YOUR TASK: Rewrite the entries starting at the line that has "Where should I click to: Click the app" and ending after the line that has "coord(20,271)", changing every "icon" to "button" and keeping everything else as it is.

[START SUPPLIED DATA]

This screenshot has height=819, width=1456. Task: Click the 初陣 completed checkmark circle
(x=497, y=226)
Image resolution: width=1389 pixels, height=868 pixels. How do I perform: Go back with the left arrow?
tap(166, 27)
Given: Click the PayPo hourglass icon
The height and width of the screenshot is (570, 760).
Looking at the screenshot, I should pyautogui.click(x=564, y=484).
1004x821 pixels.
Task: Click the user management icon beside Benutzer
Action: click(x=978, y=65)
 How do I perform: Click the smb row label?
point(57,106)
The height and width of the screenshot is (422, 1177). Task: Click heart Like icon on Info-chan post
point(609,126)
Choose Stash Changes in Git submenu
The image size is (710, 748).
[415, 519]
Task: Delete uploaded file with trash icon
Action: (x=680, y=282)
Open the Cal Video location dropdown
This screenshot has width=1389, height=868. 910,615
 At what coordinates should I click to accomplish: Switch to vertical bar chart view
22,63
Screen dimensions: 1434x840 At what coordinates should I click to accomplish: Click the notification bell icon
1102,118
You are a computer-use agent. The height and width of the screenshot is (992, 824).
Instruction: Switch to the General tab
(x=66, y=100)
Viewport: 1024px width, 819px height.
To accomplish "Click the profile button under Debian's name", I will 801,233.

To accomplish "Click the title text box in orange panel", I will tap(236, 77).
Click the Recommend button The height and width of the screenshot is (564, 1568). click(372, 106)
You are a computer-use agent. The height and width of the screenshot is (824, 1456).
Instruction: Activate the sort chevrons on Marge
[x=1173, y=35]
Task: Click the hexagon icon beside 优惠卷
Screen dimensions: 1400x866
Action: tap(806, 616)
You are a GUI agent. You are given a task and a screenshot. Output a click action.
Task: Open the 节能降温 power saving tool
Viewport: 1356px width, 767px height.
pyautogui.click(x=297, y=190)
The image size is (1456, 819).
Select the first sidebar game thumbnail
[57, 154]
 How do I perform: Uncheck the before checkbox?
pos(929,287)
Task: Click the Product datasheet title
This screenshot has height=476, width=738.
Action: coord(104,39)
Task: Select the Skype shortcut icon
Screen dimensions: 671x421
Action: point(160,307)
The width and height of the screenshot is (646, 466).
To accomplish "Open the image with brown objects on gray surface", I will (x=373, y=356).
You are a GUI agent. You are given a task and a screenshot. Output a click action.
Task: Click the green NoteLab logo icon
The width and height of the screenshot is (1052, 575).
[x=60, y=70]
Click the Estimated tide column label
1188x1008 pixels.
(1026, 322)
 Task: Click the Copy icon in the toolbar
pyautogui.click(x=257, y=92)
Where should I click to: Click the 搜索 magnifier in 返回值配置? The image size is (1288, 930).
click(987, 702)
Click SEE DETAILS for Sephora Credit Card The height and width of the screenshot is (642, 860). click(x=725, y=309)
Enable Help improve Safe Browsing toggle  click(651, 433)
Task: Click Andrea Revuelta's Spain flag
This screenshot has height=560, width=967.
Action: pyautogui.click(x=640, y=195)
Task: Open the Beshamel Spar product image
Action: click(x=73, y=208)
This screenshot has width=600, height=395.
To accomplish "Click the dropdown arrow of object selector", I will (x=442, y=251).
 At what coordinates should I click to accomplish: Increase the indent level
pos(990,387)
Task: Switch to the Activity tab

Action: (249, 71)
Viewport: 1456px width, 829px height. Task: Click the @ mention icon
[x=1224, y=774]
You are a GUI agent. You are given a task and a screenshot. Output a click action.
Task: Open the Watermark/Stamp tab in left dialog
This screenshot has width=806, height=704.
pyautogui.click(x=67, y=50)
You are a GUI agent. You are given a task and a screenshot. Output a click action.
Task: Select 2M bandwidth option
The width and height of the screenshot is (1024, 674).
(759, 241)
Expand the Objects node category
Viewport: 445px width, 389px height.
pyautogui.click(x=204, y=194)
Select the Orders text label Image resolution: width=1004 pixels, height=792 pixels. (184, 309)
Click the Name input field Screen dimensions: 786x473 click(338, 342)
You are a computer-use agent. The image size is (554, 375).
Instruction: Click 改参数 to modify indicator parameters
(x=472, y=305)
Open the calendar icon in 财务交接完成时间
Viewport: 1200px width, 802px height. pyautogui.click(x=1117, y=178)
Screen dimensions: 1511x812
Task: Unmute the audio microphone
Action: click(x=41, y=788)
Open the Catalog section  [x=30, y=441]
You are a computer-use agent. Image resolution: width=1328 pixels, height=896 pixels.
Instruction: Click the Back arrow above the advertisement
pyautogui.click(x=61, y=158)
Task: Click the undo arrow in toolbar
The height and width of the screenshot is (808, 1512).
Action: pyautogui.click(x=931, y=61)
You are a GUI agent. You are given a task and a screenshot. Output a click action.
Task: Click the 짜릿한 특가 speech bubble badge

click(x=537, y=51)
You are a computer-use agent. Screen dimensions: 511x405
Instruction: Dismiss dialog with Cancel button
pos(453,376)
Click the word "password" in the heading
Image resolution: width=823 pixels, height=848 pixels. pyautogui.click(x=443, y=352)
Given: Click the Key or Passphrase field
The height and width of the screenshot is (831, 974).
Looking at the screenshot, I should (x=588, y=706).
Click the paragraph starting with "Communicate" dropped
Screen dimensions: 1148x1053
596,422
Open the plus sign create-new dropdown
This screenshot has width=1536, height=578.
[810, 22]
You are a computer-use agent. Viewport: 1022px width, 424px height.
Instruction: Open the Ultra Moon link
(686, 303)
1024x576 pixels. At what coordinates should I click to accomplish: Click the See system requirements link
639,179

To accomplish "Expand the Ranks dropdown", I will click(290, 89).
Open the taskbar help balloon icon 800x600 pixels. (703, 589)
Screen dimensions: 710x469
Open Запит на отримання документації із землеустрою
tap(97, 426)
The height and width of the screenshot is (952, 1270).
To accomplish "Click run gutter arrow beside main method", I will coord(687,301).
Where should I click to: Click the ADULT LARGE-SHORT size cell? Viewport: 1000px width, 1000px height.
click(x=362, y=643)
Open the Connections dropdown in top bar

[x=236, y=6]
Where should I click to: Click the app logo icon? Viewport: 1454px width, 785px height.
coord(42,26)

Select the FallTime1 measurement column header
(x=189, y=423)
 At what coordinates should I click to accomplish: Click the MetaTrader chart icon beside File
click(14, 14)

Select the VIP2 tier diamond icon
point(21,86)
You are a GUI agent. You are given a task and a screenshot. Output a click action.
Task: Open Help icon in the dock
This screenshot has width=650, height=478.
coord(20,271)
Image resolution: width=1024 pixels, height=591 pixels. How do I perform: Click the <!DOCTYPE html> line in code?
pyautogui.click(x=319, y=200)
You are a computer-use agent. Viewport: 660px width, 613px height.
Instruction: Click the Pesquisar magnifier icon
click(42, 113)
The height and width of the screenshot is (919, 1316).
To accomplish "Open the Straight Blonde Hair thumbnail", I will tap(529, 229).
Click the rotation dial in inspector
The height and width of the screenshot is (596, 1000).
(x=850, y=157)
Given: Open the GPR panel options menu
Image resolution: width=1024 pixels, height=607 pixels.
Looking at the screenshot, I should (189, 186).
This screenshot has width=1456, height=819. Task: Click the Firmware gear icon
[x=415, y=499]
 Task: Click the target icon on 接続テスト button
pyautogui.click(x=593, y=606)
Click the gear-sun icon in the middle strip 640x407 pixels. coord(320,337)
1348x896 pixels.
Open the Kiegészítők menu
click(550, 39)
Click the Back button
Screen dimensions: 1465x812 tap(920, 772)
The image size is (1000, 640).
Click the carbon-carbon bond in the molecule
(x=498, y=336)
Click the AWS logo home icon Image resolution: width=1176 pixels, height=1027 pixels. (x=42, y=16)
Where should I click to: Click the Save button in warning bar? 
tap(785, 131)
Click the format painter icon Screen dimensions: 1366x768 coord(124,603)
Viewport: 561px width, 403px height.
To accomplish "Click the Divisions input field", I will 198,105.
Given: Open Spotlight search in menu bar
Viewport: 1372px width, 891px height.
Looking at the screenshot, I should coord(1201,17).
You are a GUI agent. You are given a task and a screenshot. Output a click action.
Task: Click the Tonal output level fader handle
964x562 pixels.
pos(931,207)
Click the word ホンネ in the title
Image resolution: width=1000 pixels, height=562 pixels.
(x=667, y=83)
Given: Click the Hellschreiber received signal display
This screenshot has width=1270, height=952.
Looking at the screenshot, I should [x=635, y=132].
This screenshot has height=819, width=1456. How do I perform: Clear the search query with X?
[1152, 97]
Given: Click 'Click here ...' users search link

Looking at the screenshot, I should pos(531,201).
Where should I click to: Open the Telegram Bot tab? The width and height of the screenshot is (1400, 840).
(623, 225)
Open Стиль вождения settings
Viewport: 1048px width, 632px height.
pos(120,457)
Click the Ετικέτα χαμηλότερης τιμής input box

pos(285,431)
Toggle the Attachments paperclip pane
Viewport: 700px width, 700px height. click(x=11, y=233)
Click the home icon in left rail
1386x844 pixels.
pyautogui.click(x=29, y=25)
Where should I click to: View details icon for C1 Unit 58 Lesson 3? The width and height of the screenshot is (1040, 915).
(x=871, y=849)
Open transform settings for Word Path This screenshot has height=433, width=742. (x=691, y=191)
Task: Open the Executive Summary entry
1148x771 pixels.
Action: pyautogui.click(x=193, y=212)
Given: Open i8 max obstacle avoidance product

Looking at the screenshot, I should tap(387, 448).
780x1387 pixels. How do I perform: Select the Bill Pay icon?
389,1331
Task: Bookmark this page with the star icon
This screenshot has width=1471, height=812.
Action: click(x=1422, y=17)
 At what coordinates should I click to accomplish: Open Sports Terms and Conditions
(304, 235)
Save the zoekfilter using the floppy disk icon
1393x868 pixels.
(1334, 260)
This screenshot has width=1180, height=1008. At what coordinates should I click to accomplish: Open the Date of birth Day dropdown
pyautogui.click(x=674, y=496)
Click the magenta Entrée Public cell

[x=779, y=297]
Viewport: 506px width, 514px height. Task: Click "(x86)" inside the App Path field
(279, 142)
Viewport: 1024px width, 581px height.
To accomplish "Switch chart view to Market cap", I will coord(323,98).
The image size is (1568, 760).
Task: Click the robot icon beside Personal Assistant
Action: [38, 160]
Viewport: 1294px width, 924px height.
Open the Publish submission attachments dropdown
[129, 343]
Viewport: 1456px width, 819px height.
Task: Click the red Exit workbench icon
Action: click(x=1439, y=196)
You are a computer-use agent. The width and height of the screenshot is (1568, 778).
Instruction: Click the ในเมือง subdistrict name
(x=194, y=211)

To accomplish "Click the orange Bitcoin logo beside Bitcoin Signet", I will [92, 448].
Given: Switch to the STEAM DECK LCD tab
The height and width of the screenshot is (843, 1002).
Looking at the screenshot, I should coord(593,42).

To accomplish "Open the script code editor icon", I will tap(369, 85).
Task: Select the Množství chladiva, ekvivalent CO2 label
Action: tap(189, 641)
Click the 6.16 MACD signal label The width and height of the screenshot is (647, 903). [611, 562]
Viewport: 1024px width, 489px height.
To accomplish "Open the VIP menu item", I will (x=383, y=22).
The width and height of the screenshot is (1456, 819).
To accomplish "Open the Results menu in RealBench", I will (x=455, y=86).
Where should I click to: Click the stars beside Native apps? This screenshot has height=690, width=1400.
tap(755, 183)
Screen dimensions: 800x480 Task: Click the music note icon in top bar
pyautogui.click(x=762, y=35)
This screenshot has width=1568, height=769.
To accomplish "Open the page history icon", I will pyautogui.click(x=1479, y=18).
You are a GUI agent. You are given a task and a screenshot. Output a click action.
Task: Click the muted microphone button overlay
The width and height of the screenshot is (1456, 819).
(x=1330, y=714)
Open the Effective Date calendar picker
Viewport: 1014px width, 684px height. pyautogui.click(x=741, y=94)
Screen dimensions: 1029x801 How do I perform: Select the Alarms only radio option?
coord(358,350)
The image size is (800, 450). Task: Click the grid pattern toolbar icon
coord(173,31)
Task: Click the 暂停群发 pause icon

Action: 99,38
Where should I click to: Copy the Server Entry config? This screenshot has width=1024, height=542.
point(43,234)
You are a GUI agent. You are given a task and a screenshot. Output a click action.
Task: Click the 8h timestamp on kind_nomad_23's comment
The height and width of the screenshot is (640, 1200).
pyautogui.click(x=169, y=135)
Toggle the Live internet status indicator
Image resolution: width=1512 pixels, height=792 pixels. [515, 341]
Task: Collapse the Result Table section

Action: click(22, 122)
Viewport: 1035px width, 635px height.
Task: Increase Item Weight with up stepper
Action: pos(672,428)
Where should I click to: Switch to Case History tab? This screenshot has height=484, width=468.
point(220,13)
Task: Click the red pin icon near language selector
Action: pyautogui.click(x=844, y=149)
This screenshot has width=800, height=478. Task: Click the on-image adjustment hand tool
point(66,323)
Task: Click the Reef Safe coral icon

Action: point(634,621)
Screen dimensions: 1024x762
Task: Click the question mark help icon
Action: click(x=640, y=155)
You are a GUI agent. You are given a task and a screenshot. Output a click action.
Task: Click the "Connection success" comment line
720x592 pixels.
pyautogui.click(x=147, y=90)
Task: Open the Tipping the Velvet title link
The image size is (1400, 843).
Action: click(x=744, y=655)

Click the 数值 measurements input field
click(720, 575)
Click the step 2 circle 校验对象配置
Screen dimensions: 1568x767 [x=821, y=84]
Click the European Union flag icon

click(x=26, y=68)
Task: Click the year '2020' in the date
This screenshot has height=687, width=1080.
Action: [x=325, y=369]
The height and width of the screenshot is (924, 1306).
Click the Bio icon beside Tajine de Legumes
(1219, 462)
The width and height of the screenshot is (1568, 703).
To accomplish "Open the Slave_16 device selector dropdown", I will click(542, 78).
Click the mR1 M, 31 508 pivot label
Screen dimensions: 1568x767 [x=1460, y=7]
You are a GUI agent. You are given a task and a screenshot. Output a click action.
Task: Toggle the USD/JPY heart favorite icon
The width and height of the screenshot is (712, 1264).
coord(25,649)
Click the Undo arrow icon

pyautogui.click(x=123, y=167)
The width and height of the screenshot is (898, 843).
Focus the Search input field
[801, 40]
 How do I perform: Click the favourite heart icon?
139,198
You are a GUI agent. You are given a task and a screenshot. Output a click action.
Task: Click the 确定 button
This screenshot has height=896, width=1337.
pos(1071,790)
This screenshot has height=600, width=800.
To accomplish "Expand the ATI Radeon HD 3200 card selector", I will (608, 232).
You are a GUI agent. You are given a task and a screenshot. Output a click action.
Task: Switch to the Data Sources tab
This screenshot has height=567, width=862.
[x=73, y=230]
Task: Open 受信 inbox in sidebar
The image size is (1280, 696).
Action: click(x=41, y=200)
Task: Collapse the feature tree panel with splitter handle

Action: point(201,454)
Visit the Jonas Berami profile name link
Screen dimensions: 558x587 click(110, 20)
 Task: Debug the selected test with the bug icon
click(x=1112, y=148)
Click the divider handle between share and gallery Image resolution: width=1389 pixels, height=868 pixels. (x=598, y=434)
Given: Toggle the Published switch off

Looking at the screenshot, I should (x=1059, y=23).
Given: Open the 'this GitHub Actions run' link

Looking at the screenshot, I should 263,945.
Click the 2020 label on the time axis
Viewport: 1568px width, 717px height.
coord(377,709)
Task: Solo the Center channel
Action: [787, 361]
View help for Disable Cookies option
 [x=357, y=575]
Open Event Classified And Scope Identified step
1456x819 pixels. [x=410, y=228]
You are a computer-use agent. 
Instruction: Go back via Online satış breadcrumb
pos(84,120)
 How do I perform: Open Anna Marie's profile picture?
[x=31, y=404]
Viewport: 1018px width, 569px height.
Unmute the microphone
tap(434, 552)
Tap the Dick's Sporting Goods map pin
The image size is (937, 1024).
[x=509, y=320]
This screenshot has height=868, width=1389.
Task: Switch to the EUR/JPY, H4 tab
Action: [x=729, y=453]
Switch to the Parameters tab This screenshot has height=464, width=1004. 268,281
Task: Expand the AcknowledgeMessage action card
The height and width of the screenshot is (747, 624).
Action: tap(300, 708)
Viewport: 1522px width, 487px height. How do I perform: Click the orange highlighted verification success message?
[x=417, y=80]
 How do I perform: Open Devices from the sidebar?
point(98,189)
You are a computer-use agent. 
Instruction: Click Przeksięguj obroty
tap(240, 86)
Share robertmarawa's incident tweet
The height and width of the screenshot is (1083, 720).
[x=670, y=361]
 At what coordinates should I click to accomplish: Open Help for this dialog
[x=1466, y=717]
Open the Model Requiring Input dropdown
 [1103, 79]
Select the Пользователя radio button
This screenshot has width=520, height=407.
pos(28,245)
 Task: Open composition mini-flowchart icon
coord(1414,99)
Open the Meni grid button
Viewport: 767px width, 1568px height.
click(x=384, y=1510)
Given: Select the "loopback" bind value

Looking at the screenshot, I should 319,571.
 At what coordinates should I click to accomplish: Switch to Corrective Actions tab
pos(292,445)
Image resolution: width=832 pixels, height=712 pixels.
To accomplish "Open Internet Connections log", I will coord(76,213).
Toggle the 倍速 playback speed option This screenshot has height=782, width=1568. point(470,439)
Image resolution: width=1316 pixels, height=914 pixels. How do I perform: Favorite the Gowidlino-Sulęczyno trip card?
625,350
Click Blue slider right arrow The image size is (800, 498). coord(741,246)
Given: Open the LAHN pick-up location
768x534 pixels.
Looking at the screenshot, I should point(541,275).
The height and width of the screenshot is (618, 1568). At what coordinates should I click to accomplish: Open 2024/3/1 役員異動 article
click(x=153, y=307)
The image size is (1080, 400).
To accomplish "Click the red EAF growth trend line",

[END SUPPLIED DATA]

EXERCISE OUTPUT:
Where should I click to: Click the app logo button? Viewport: 1454px width, 785px height.
coord(42,26)

Select the FallTime1 measurement column header
(x=189, y=423)
 At what coordinates should I click to accomplish: Click the MetaTrader chart button beside File
click(14, 14)

Select the VIP2 tier diamond button
point(21,86)
You are a GUI agent. You are given a task and a screenshot. Output a click action.
Task: Open Help button in the dock
This screenshot has width=650, height=478.
coord(20,271)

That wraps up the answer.